Colorectal cancers are the second-leading cause of death from cancer in the U.S. Monitoring your colon health is an essential part of a healthy lifestyle, but many people approach the prospect of a colonoscopy with fear and trepidation – and avoidance. Adults over 50 need to get regular colonoscopies every few years to ensure that there are no issues that could become serious problems.

Here are some of the common myths that convince far too many people to avoid having a colonoscopy:

Myth: The preparation for a colonoscopy is difficult. 

It is essential to have a clean colon so that any issues, like polyps and other suspicious growths, can be detected with a colonoscope. If the proctologist can’t see it, it cannot be diagnosed.

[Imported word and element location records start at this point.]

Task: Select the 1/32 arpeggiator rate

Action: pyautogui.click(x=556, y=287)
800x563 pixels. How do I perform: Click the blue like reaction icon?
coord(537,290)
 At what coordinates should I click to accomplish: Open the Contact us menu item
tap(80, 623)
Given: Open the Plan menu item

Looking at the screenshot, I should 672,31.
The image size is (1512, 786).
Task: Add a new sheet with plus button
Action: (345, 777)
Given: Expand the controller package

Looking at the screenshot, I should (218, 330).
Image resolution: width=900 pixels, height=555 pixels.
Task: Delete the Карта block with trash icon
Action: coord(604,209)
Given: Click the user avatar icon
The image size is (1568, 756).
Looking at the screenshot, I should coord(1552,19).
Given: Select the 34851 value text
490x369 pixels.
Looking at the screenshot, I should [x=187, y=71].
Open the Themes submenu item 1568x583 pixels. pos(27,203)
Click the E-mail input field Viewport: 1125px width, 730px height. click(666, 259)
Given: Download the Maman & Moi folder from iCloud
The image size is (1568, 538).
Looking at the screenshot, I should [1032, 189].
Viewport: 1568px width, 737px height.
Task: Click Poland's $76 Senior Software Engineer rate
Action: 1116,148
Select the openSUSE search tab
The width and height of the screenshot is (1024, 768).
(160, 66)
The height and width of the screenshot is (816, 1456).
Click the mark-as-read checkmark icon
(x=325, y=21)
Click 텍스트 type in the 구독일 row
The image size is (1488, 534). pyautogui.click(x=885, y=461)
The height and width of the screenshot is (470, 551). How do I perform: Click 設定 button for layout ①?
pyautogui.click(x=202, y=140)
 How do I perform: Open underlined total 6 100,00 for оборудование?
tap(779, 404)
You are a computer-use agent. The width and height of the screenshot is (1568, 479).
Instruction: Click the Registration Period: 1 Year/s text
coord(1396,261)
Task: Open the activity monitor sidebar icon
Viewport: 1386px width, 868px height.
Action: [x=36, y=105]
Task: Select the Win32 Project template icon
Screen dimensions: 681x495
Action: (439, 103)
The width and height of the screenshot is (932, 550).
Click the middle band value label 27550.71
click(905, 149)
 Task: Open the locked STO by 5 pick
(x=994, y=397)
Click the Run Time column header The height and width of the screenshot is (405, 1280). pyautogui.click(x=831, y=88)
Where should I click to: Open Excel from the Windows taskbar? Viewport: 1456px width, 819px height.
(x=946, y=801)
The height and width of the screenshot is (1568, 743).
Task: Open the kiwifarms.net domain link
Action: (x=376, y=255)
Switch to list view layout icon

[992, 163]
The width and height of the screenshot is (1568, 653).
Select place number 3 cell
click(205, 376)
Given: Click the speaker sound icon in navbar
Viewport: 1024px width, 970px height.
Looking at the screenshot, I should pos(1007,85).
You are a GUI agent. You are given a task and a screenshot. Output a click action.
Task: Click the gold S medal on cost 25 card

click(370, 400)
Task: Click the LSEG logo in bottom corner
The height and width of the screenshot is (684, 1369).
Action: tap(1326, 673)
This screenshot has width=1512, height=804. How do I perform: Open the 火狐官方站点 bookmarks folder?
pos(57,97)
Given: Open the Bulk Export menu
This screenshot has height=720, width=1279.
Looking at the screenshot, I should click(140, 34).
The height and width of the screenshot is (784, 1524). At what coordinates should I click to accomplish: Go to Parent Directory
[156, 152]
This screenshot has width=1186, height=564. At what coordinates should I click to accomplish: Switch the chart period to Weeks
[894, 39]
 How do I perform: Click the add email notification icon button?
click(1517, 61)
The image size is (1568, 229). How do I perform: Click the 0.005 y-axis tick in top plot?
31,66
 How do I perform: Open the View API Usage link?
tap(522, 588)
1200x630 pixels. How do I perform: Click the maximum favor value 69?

You will have to avoid high-fiber foods for several days before the procedure, including fruits, vegetables, grains, and nuts. The day before the colonoscopy, you can only have clear broth, coffee, tea, and clear juices like apple and white grape, etc. You can have popsicles. On the day of the procedure, you cannot eat or drink anything for two hours before the procedure.

Fortunately, none of this is as difficult as some people fear. It’s important to prepare for the procedure, but the end result of knowing that you’re healthy or identifying problems before they become worse is worth it.

Myth: The procedure is painful.

This is just not true. The patient is usually given an anesthetic to sleep and is quite comfortable during the colonoscopy.

Myth: A colonoscopy does not prevent colorectal cancer.

The procedure allows for the discovery and removal of small pre-cancerous polyps, which can develop into cancer. The prevalence of polyps increases with age; 30 percent of men and 20 percent of women can develop polyps. That is why people are advised to get regular colonoscopies after the age of 50. The follow-up schedule is determined by what is found in the initial colonoscopy.

Myth: Colonoscopies carry a risk of complications.

There are risks associated with the procedure, but they are modest. The rate of serious complications is 2.8 per 1000 procedures. The risk of death during a colonoscopy is .0007 percent. The risks associated with undiagnosed colorectal cancer are considerably higher. In 2019, 145,600 adults in the United States will be diagnosed with colorectal cancer. The disease mainly affects older adults, but diagnoses are rising in younger adults. The estimate for 2019 is that 51,020 Americans will die of colorectal cancer.